Trace the trajectories.


In [49]:
mr.plot_traj(t1)


Out[49]:
<matplotlib.axes.AxesSubplot at 0x1243f8dd0>

Remove overall drift

Compute the overall drifting motion, which we will subtract away, adopting the reference frame of the probes' average position.


In [50]:
d = mr.compute_drift(t1)

In [51]:
d.plot()


Out[51]:
<matplotlib.axes.AxesSubplot at 0x122847e90>

In [52]:
tm = mr.subtract_drift(t1, d)

With the overall drifting motion subtracted out, we plot the trajectories again. We observe nice random walks.


In [53]:
mr.plot_traj(tm)


Out[53]:
<matplotlib.axes.AxesSubplot at 0x11f019450>

Analyze trajectories

Mean Squared Displacement of Individal Probes

Compute the mean squared displacement of each particle and plot MSD vs. lag time.


In [54]:
im = mr.imsd(tm, 100/285., 24) # microns per pixel = 100/285., frames per second = 24

In [62]:
im.plot(loglog=True, style='k-', alpha=0.1, legend=False) # black lines, semitransparent, no legend
plt.gca().set_ylabel(r'$\langle \Delta r^2 \rangle$ [$\mu$m$^2$]');


Since we only analyzed 300 frames, the statistics are poor at large lag times. With more frames, we can study larger lag times.
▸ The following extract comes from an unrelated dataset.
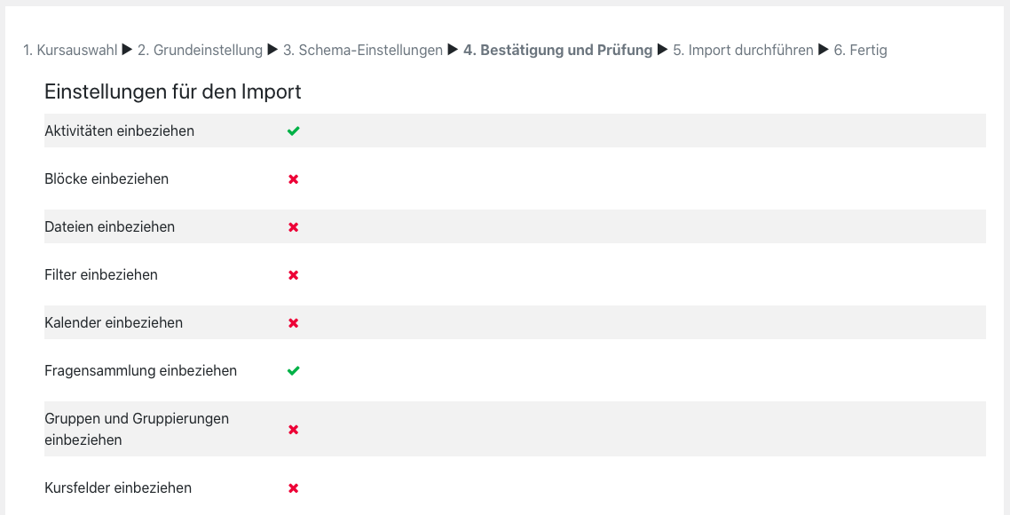1010x515 pixels.
Task: Click the red X for Gruppen und Gruppierungen
Action: coord(293,430)
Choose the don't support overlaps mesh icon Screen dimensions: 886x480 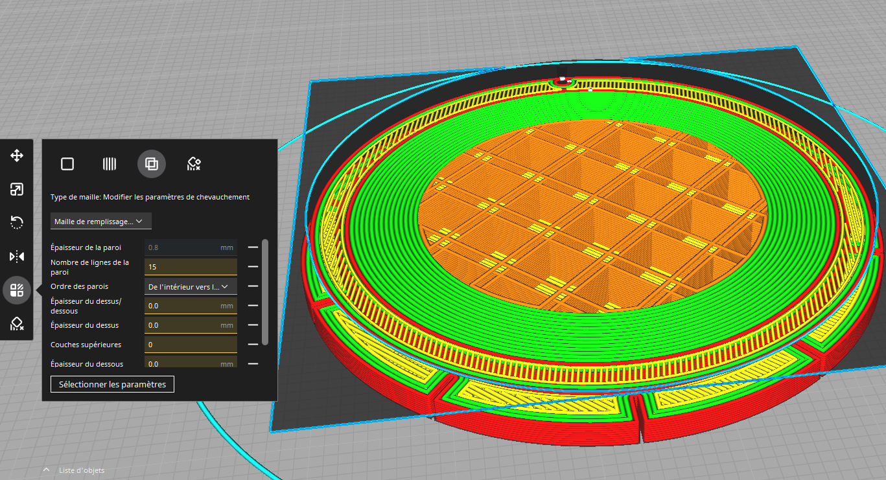[x=194, y=164]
Ensemble Mean Squared Displacement


In [57]:
em = mr.emsd(tm, 100/285., 24)

In [58]:
em.plot(loglog=True, style='o')


Out[58]:
<matplotlib.axes.AxesSubplot at 0x122c12d50>

We can easily fit this to a power law using a convenience function, fit_powerlaw, that performs a linear regression in log space.


In [63]:
em.plot(loglog=True, style='ro')
mr.utils.fit_powerlaw(em)


hi
Out[63]:
n A
msd 1.046943 1.681362

1 rows × 2 columns

In water, a viscous material, the expected power-law exponent $n = 1$. The value of $A = 4D$, where $D$ is the particles' diffusivity. $D$ is related to viscosity $\eta$, particle radius $a$, and temperature $T$ as

$D = \displaystyle\frac{kT}{6\pi\eta a}$.

For paritcles with a 1 $\mu\text{m}$ diameter in room-temperature water, $A \approx 1.74$. Our value above is not far off.